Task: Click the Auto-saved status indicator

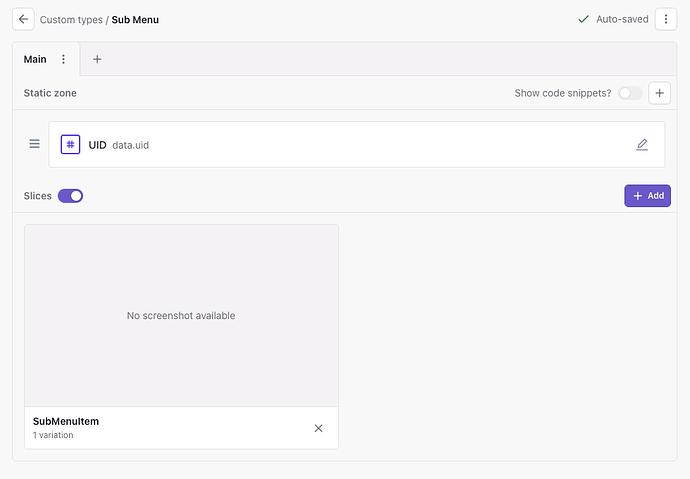Action: point(613,19)
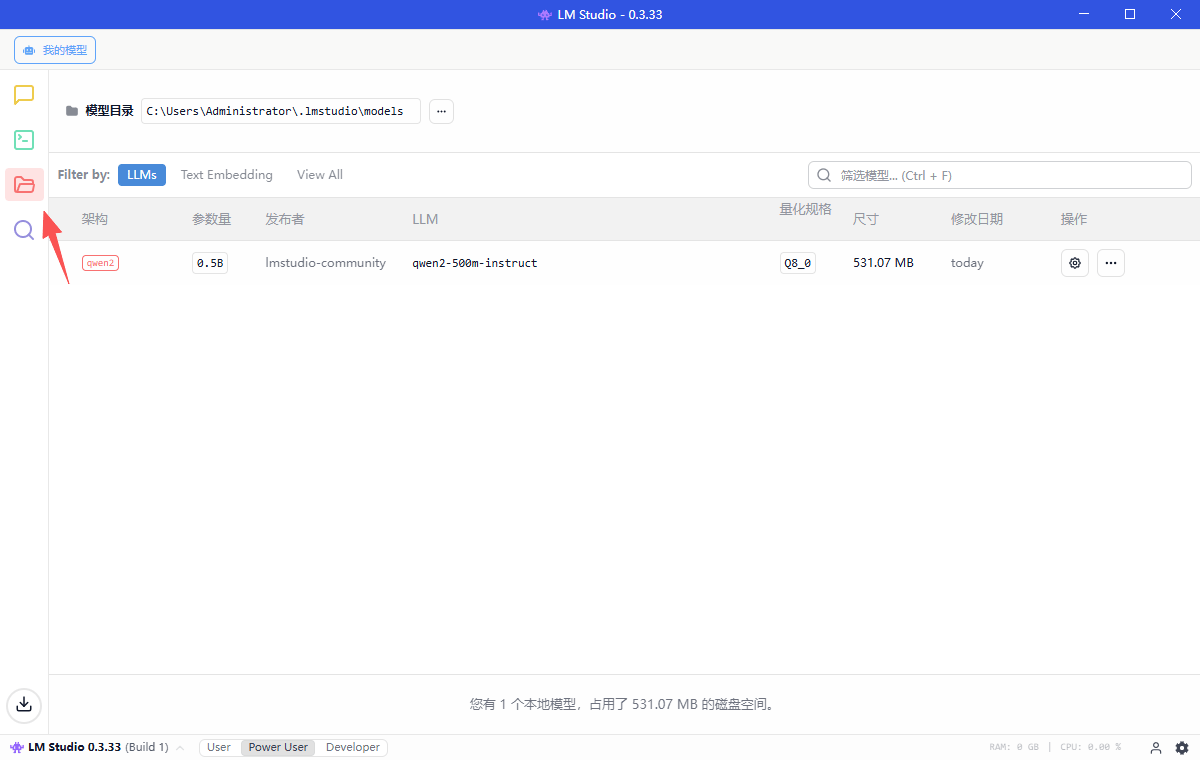1200x760 pixels.
Task: Click the My Models button at top
Action: (x=54, y=49)
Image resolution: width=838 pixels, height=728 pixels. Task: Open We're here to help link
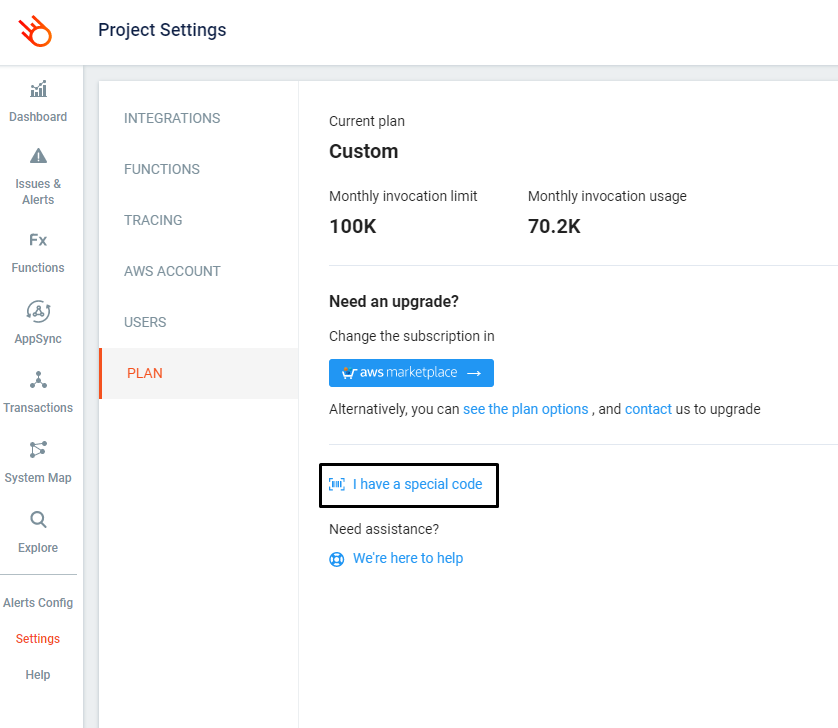tap(408, 559)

========

*INSTRUCTIONS FOR THE TASK*: Copy out the records exactly. Do not include the pictures.

*ANSWER BOX*:
Task: Click the Auto-saved status indicator

Action: point(613,19)
1200x760 pixels.
Task: Click the My Models button at top
Action: (x=54, y=49)
Image resolution: width=838 pixels, height=728 pixels. Task: Open We're here to help link
tap(408, 559)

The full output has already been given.